NIST Speech Disc 6-1.1
September, 1991
The "Road Rally" corpora were designed for the development and testing of word-spotting systems and were collected in a conversational domain using a road rally planning task as the topic. The corpora actually consists of 2 sub-corpora, "Stonehenge" and "Waterloo". The Stonehenge corpus contains road rally planning conversations as well as some read speech collected using high quality microphones and a telephone-simulating filter. The Waterloo corpus contains read road rally planning domain speech which was collected using actual telephone lines.
The Stonehenge corpus was collected from subjects using telephone handsets which were modified to contain a high quality microphone. To gather conversational data, 2 talkers were located in separate rooms, given a road map, and asked to participate in a road rally planning task. Their objective was to form a path between two locations on the map which would maximize their road rally point score. They were also given a time limit in which to complete the task to increase their responsiveness. Their speech was recorded on a stereo tape recorder with each subject's speech on a separate track. The tracks were digitized and the speech was edited to remove silences longer than a second or so. This resulted in approximately 3 minutes of continuous speech per subject. The speech was filtered using a 300Hz to 3300Hz PCM FIR bandpass filter to simulate telephone bandwidth quality. (See the file, "fltrcoef.txt", for the filter coefficients.) Over 100 subjects participated in the effort, but some were excluded from the final corpus because of unsuitable response or technical problems.

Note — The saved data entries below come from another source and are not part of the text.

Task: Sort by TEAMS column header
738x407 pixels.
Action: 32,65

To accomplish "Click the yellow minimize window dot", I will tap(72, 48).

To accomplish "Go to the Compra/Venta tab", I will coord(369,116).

Note: The conversational speech files contain single-channel speech. Therefore, these files contain only the speech for one of the speakers in a conversation. The two speech files which make up a conversation are not identified and it is possible that they do not both exist on this CD-ROM.
Twenty words were identified in Stonehenge as "key" words and much of the speech files in the corpus have corresponding text files which identify key word occurences and locations. See Section 3.2, "Key Word Marking Files" below.

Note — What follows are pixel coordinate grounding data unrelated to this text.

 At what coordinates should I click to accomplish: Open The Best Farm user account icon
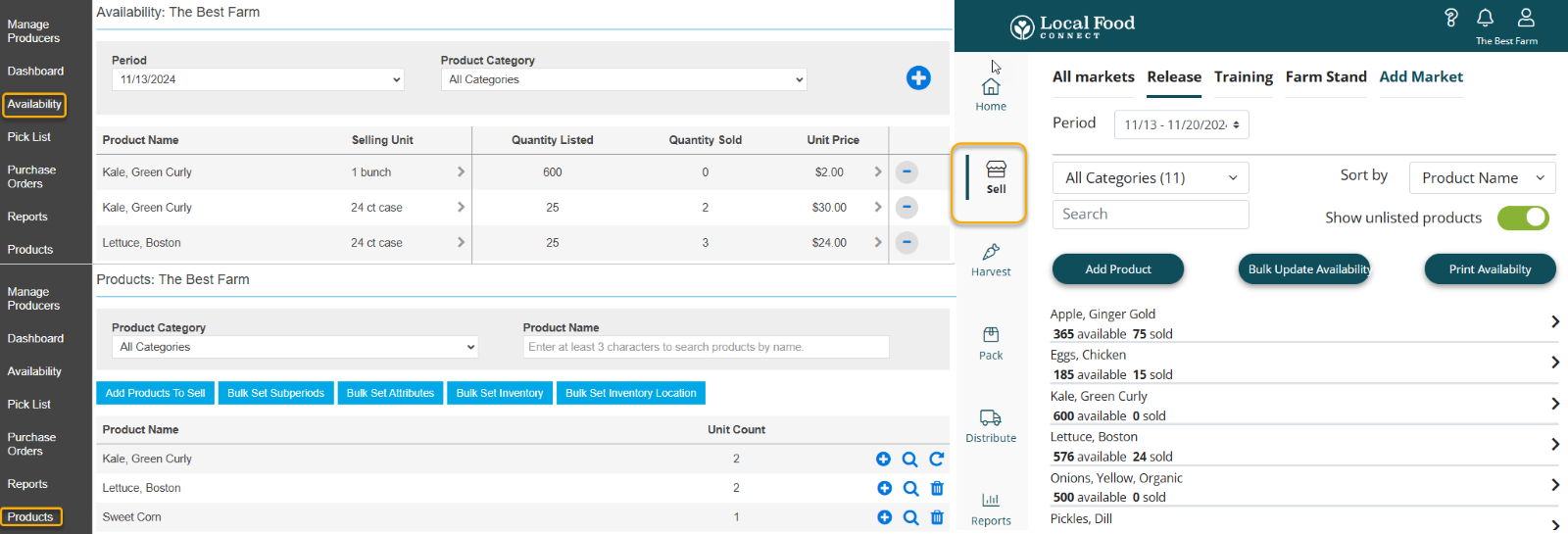pos(1525,18)
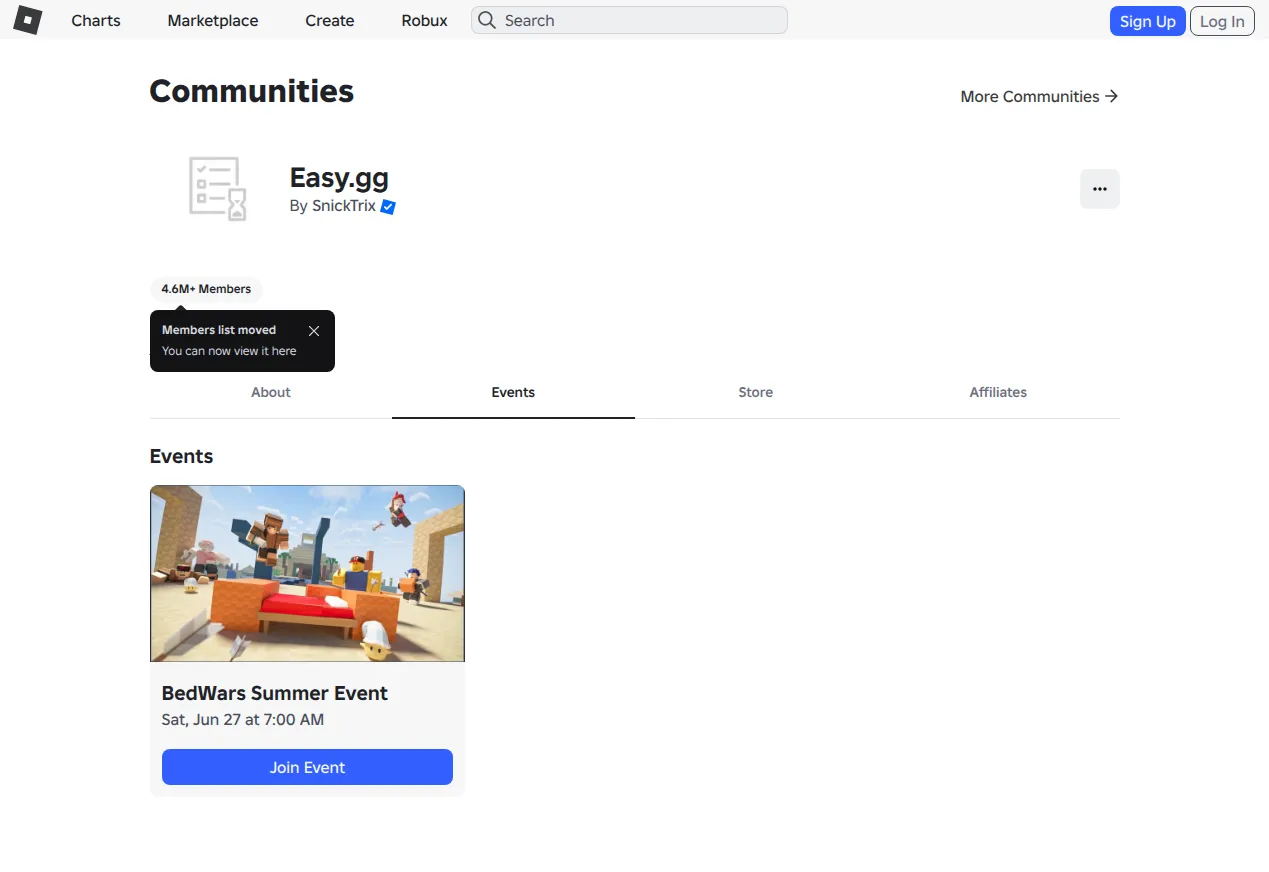Click the verified badge next to SnickTrix
Image resolution: width=1269 pixels, height=872 pixels.
pos(388,207)
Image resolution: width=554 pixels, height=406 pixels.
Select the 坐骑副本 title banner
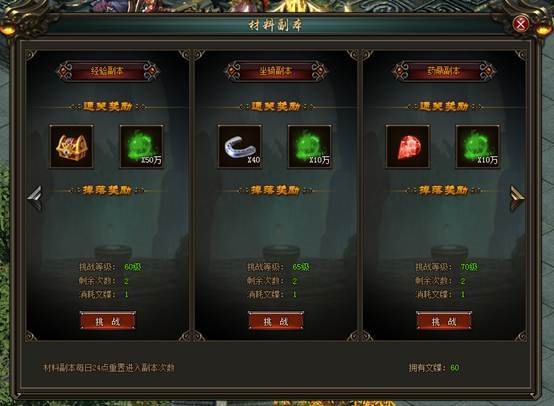[276, 71]
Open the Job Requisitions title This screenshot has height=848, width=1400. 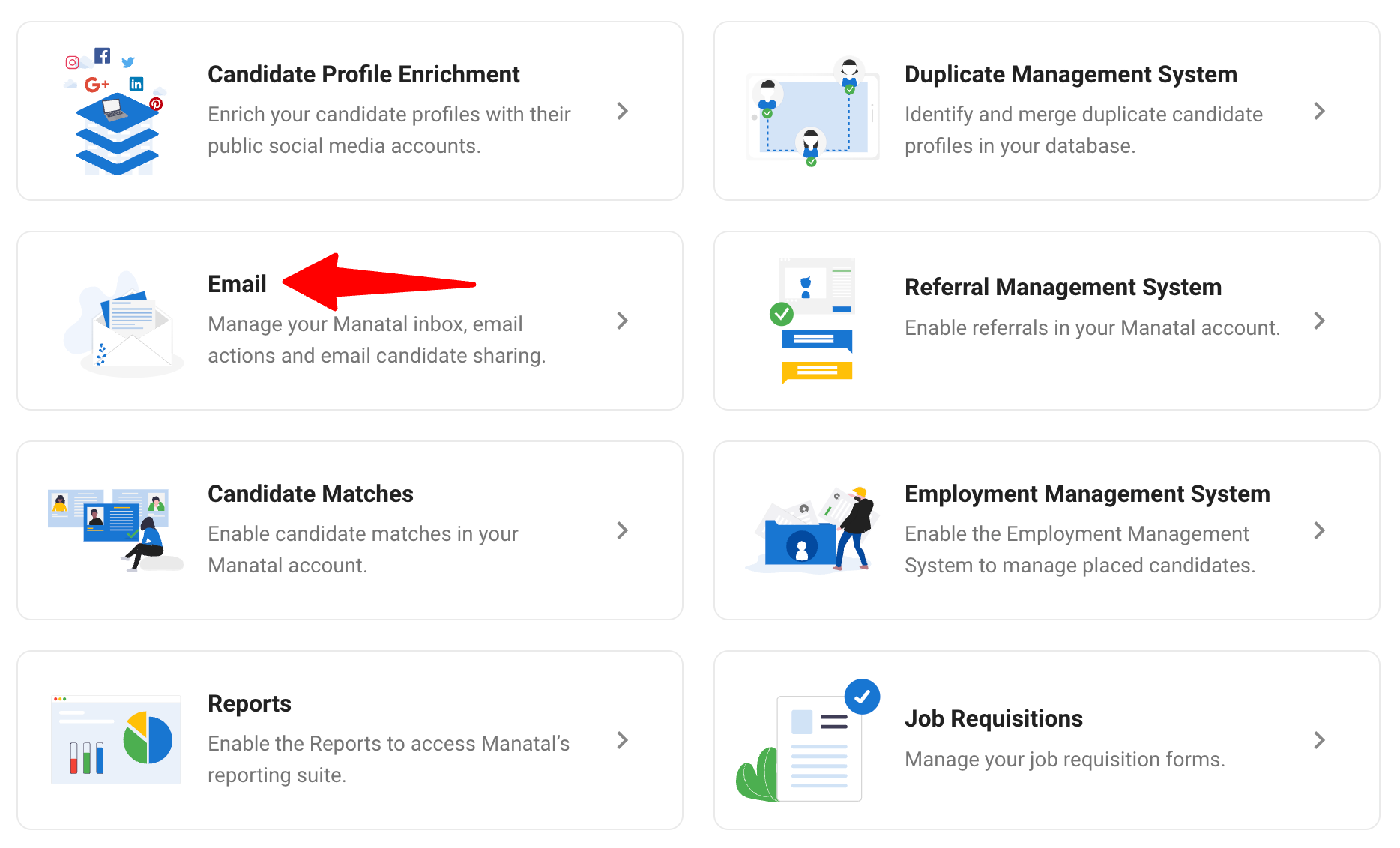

The Stonehenge corpus contains three "styles" of speech data:
Speaker/Speech Style Distribution Speakers Style -------- -------------------------------- 01-16 conversation 33-64 conversation, paragraph, carrier 65-96 paragraph, carrier 201-204 carrier (no marking files)
The Waterloo corpus was collected as an extension to Stonehenge to provide similar domain speech under different conditions. The corpus was collected from subjects using conventional telephones and dialed up telephone lines in the Massachussetts area. Unlike the Stonehenge speech, the Waterloo speech is naturally band-limited by the telephones/lines but for consistency, the speech was also filtered using the Stonehenge 300Hz to 3300Hz PCM FIR bandpass filter. The corpus consists of 56 speakers (28 males and 28 females) each speaking a (read) paragraph of road rally domain speech.
NOTE: Although numbered similarly, the Waterloo subjects have no relation to the Stonehenge subject population. Also, the read paragraph used in Waterloo is not the same text read by the Stonehenge subjects.
The 20 Stonehenge "key" words were also identified as the key words in Waterloo. All of the speech files for the 56 speakers have corresponding text files which identify the key word occurences and locations. See Section 3.2, "Key Word Marking Files" below.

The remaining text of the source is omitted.